The mean and covariance are then defined as
$$ \langle\mathbb{E}[\eta],\varphi\rangle = \mathbb{E}[\langle\eta,\varphi\rangle] = \mathbb{E}[X_\varphi] $$ and
$$ Cov(\varphi,\psi) = \mathbb{E}[X_\varphi X_\psi] $$ From this, you can extract the covariance operator via
$$ \mathbb{E}[X_\varphi X_\psi] = \langle \mathcal{C}\varphi,\psi\rangle $$ This formula is difficult to parse until you work some examples - we'll see in a second how this works.
Returning to your original question: suppose we want to define $\dot{W}$ using this approach. Well, in the theory of generalized functions, we have the definition
$$ X_\varphi = \langle \dot{W},\varphi\rangle = - \langle W,\dot{\varphi}\rangle $$The negative sign comes from "integration by parts". Now, because $W$ is (almost surely) continuous and $\dot{\varphi}$ is smooth, we can use integrals instead of "abstract brackets":
$$ X_\varphi(\omega) = -\int_{-\infty}^\infty W(t,\omega)\dot{\varphi}(t) dt $$ Thus (interchanging limits requires a moment of justification):
$$ \mathbb{E}[X_\varphi(\omega)] = -\int_{-\infty}^\infty \mathbb{E}[W(t,\omega)] \dot{\varphi}(t) dt = 0 $$ and
$$ \mathbb{E}[X_\varphi(\omega)X_\psi(\omega)] = \int_{-\infty}^\infty\int_{-\infty}^\infty \mathbb{E}[W(s,\omega)W(t,\omega)] \dot{\varphi}(s)\dot{\psi}(t) dsdt = \int_{-\infty}^\infty\int_{-\infty}^\infty \min(s,t) \dot{\varphi}(s)\dot{\psi}(t) dsdt $$ To see how this results in "$k(s,t) = \delta(s-t)$" covariance, you do a bit of calculus, remembering that $\varphi(s)$ and $\psi(t)$ are smooth and compactly supported so all the integration by parts boundary terms vanish, and you see that
$$ \int_{-\infty}^\infty\int_{-\infty}^\infty \min(s,t) \dot{\varphi}(s)\dot{\psi}(t) dsdt = \int_{-\infty}^\infty \varphi(t) \psi(t) dt $$ Thus we have written
$$ \mathbb{E}[X_\varphi X_\psi] = \langle \mathcal{C}\varphi,\psi\rangle $$where $\mathcal{C}$ is the "identity operator", that is the convolution operator with kernel $\delta(s-t)$.

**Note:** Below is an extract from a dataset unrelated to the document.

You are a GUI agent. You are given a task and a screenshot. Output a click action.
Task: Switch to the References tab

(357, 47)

If you want to do the same thing but with $\ddot{W}$, you would start with the definition of the generalized ("distributional") second derivative:
$$ \langle\ddot{W},\varphi\rangle = \langle W,\ddot{\varphi}\rangle $$ You can then work through the same process to see that
$$ \langle\mathbb{E}[\ddot{W}],\varphi\rangle = \langle\mathbb{E}[W],\ddot{\varphi} \rangle = 0 $$ and
$$ \mathbb{E}[X_\varphi X_\psi] = \int_{-\infty}^\infty\int_{-\infty}^\infty\min(s,t) \ddot{\varphi}(s)\ddot{\psi}(t) dsdt = -\int_{-\infty}^\infty \ddot{\varphi}(t)\psi(t) dt = \langle \mathcal{C}\varphi,\psi\rangle $$ Thus the covariance operator is the negative second derivative, i.e. the covariance kernel function is $-\ddot{\delta}(s-t)$.

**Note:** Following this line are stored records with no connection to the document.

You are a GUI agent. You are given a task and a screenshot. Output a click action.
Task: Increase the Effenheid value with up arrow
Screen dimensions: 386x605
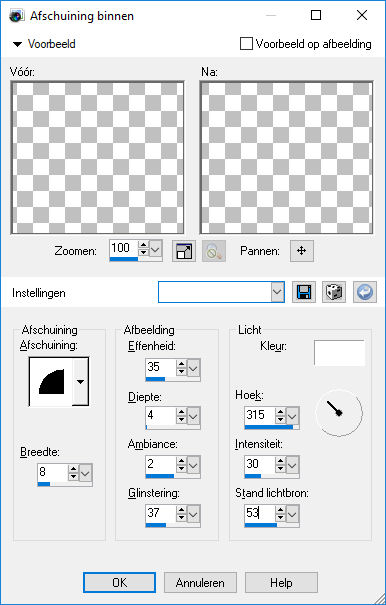(x=181, y=364)
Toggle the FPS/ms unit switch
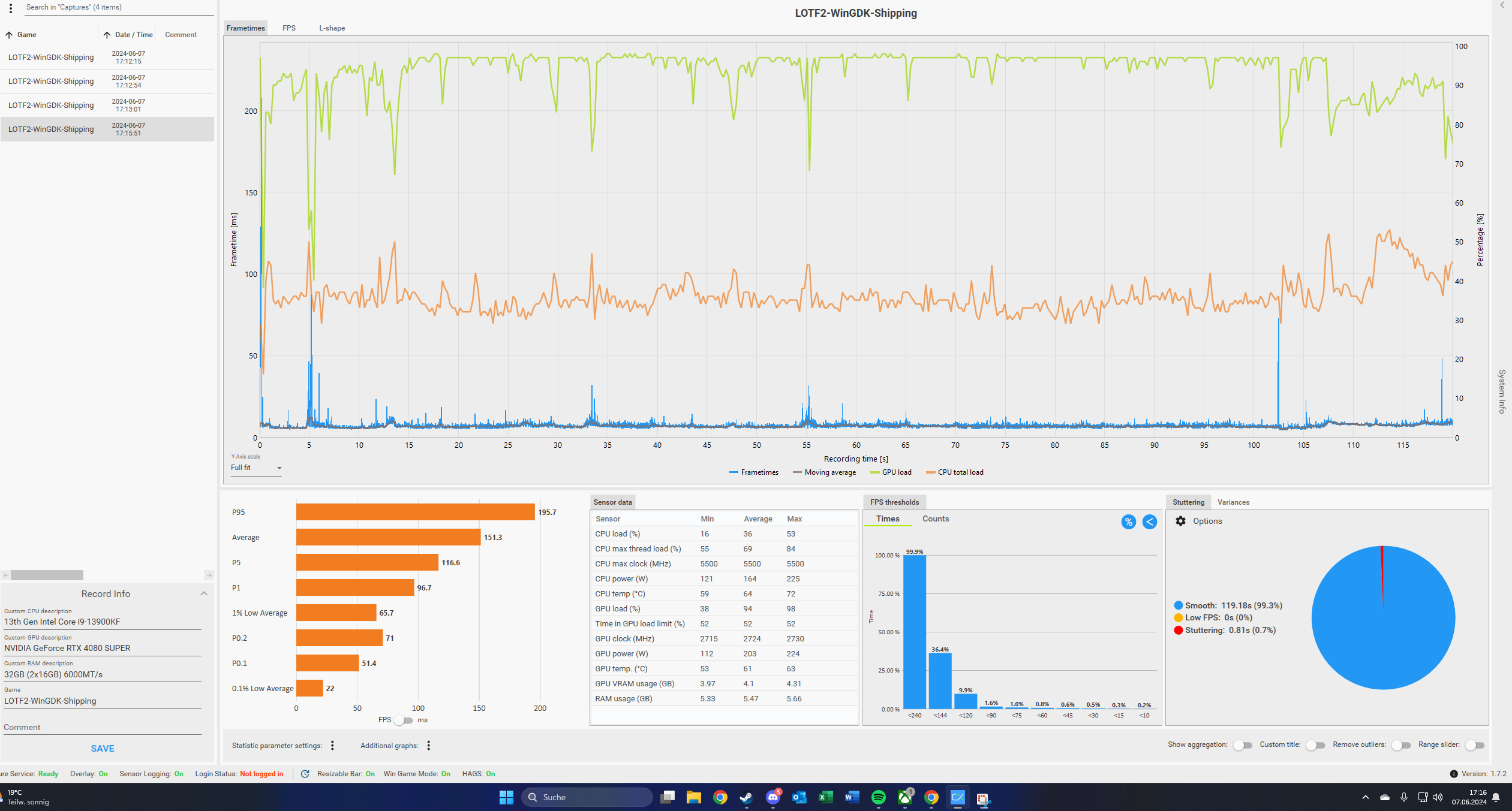Screen dimensions: 1512x811 click(404, 720)

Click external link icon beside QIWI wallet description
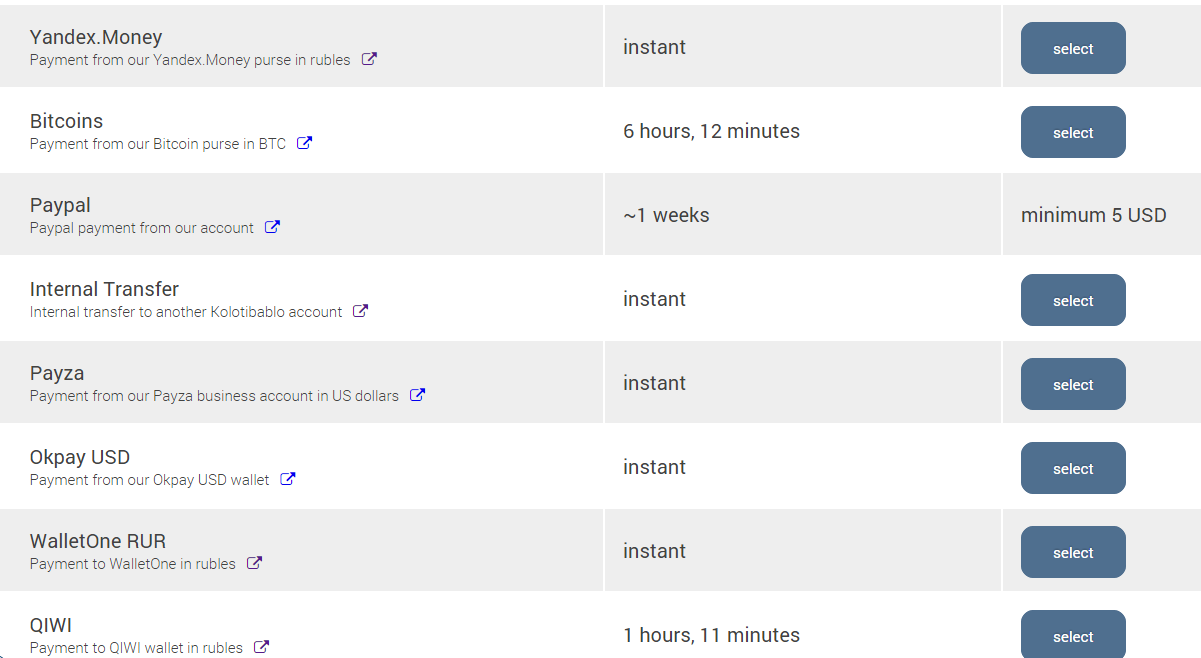pos(262,647)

Additional note In response to a good comment, how do we know that the processes $\dot{W}$ and $\ddot{W}$ are Gaussian? First, a generalized Gaussian random process $\eta$ is one for which any random vector formed by testing against $N$ functions is (multivariate) Gaussian, i.e. if
$$ X_{\varphi_1:\varphi_N} = [\langle \eta,\varphi_1\rangle,\ldots,\langle \eta,\varphi_N\rangle ]^t \in \Bbb{R}^N $$ then $\eta$ is Gaussian if and only if $X_{\varphi_1:\varphi_N}$ is Gaussian for every choice of $(\varphi_1,\ldots,\varphi_N)\in \mathcal{D}^N$. With this definition, it is easy to show that if $W$ is a classical Gaussian random process - say one with almost surely continuous paths such as the Wiener process - then $W$ is also a generalized Gaussian random process.
Then, Gaussianity of the (generalized) derivatives of $W$ follows from the definitions $$ \langle\dot{W},\varphi\rangle := - \langle W,\dot{\varphi}\rangle\\ \langle\ddot{W},\varphi\rangle := \langle W,\ddot{\varphi}\rangle $$ Since $W$ is a generalized Gaussian R.P., $\dot{W}$ and $\ddot{W}$ are as well.